**任务要求:** 请修改下方数据行中从包含“Open Search Everywhere magnifier icon”的那一行起、到数据末尾止的部分：将其中的“meters”替换为“gauges”，其余内容原样保留，只输出这一部分。
━━━━━ 给定数据 ━━━━━
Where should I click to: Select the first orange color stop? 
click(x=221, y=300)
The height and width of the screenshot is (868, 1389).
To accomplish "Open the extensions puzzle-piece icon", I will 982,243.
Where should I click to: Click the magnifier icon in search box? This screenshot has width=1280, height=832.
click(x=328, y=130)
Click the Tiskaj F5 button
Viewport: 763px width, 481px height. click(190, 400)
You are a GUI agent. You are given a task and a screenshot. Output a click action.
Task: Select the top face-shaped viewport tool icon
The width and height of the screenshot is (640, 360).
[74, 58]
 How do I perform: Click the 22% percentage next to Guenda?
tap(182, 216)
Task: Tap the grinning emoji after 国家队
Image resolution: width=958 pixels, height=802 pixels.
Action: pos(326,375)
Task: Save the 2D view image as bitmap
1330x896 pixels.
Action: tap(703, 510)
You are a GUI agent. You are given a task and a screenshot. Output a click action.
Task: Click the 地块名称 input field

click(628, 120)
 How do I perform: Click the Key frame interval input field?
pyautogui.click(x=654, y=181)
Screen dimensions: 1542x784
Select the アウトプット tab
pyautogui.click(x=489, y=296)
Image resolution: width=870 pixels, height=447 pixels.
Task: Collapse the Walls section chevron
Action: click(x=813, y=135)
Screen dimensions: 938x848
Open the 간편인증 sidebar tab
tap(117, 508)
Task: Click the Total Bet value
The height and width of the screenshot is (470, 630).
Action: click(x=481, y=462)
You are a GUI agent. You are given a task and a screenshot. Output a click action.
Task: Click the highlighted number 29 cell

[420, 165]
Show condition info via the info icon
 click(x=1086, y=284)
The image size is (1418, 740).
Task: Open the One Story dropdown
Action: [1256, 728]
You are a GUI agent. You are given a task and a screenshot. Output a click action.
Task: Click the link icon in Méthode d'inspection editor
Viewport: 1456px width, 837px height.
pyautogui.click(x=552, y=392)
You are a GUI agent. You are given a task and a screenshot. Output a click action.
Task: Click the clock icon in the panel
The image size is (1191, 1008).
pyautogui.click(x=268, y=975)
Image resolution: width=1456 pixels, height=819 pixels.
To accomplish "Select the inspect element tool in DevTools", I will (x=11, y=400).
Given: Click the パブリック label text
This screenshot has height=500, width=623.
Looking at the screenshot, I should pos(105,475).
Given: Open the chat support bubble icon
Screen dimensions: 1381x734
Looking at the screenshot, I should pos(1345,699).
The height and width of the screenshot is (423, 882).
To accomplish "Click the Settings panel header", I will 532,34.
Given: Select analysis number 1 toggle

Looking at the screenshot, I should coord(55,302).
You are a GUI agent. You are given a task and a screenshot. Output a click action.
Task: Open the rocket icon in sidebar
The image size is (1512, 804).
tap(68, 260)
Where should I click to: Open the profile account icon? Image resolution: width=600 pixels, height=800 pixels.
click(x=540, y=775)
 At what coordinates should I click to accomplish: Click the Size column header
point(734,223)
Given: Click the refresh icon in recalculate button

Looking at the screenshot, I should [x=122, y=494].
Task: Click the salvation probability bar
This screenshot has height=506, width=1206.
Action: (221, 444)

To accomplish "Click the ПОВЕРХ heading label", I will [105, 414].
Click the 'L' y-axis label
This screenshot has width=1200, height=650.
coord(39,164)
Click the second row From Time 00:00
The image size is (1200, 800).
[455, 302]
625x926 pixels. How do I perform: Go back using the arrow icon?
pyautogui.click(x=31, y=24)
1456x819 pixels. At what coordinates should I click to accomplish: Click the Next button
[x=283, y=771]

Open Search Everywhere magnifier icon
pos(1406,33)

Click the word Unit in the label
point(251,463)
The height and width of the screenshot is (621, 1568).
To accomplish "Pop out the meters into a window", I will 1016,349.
━━━━━
**练习结果:**
Open Search Everywhere magnifier icon
pos(1406,33)

Click the word Unit in the label
point(251,463)
The height and width of the screenshot is (621, 1568).
To accomplish "Pop out the gauges into a window", I will 1016,349.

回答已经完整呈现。